Task objective: Starting at the line containing "You are a computer-use" and continuing to the end of the data, rewrite those lines with "dropdown" replaced by "menu" and nothing else changed. Leave the pictures out.

The records:
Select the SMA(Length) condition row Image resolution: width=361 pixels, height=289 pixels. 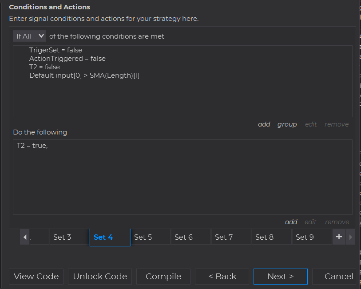(x=84, y=75)
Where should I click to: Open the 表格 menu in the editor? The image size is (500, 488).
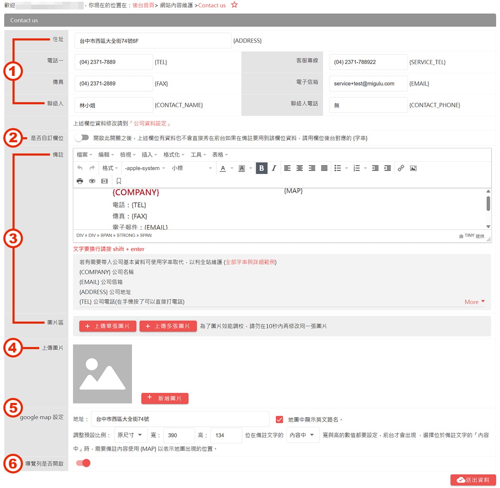(x=220, y=155)
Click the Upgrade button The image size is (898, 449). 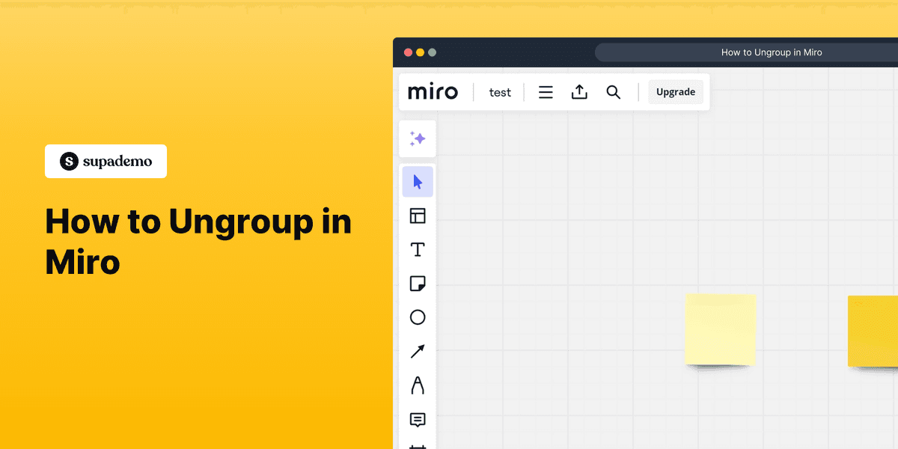(675, 91)
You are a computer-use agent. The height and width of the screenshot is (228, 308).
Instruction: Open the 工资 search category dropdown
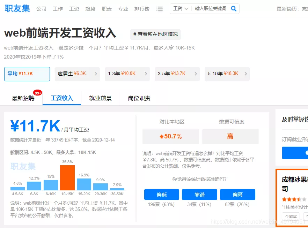click(x=181, y=8)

Task response:
You are a computer-use agent. The height and width of the screenshot is (228, 308).
Instruction: Open the 工资 search category menu
click(x=181, y=8)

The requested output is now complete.